- _What the task asks_: Reproduce exactly, leaving out pictures, each line from the one holding "How do I perform: Click" through the final line of the listing, and add nothing.

- _The data_:
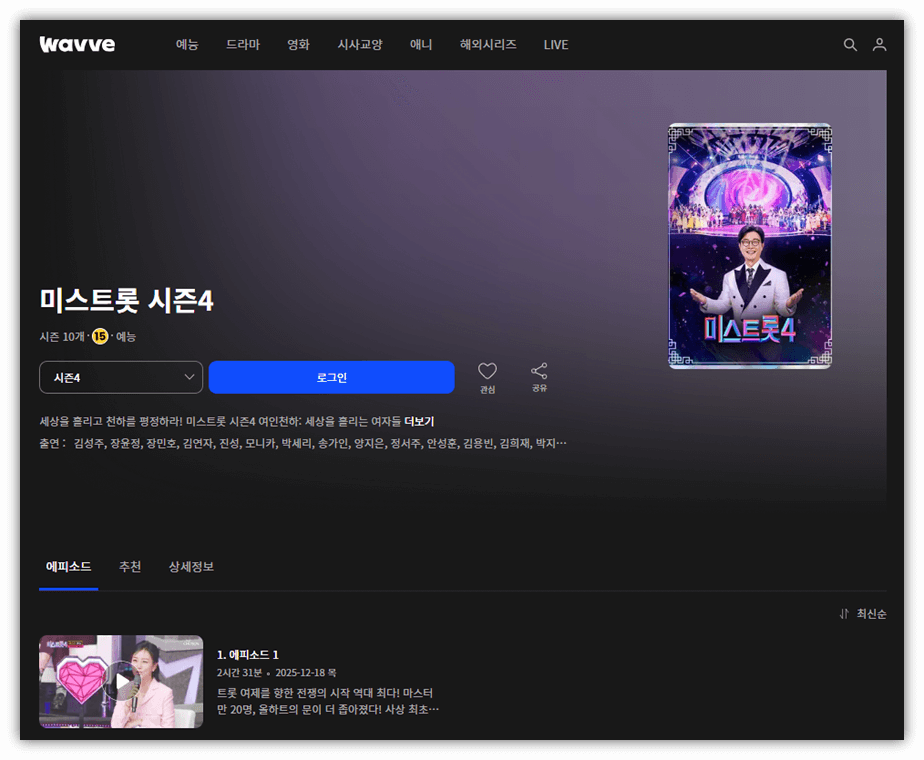Click the 15 age rating badge

pos(100,337)
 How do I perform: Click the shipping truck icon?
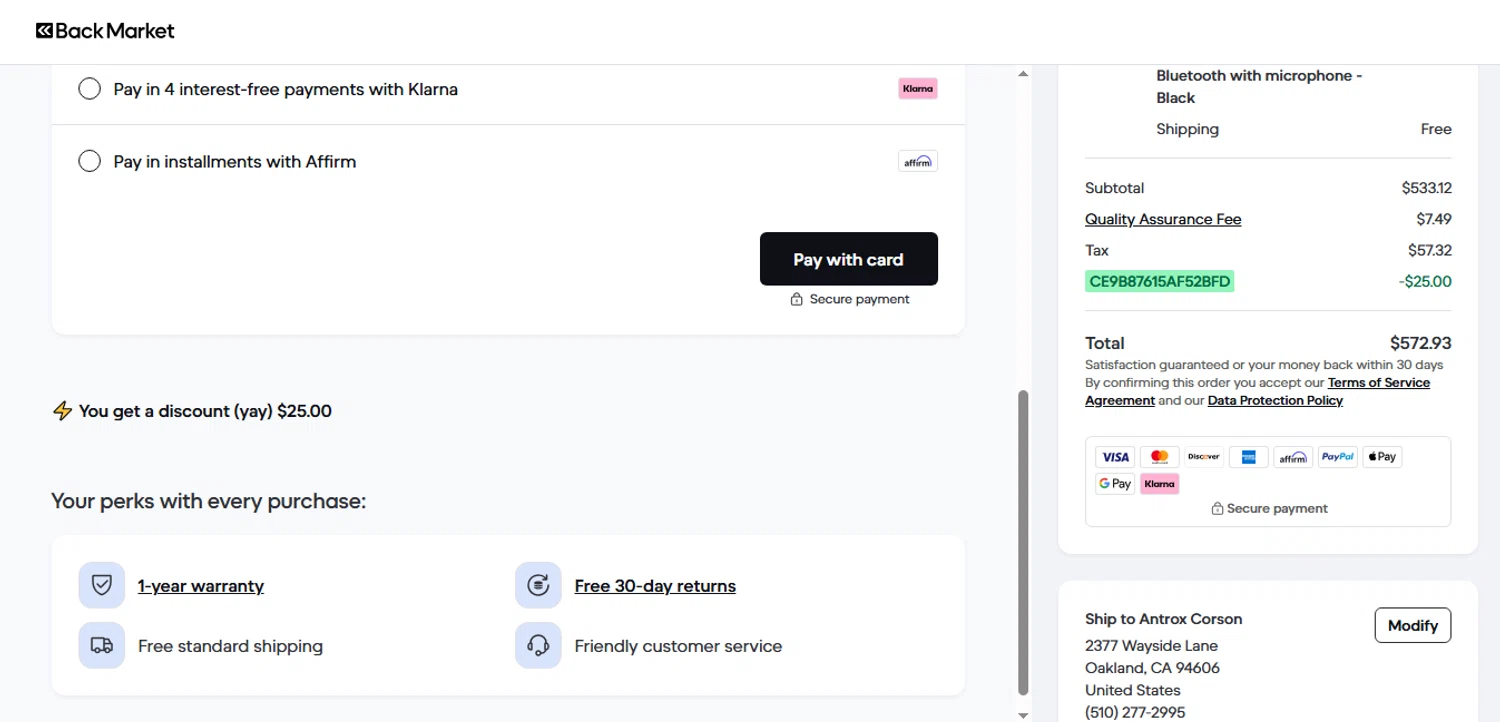[x=102, y=646]
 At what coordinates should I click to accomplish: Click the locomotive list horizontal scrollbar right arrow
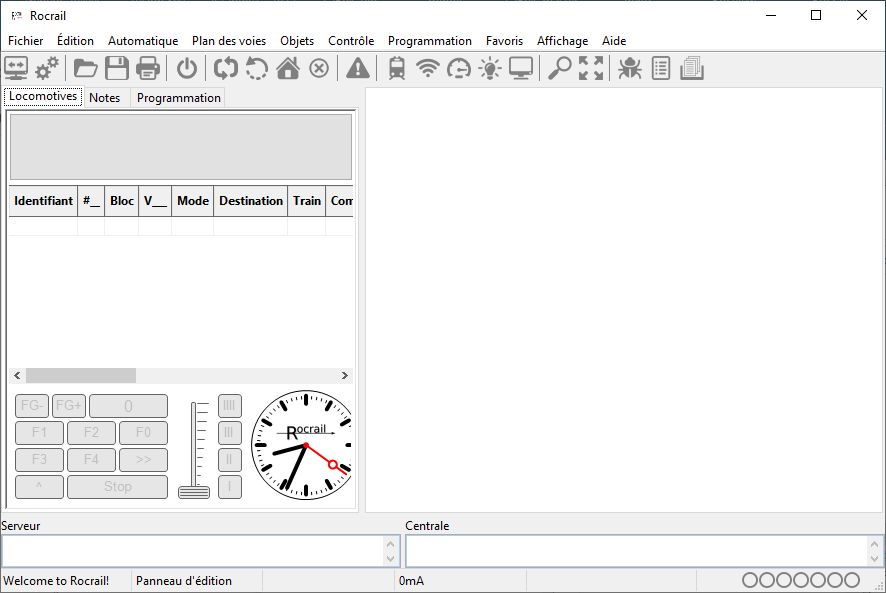click(x=345, y=375)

- _Solved problem_:
 How do I perform: Click the shipping truck icon?
[x=102, y=646]
 At what coordinates should I click to accomplish: Click the locomotive list horizontal scrollbar right arrow
click(x=345, y=375)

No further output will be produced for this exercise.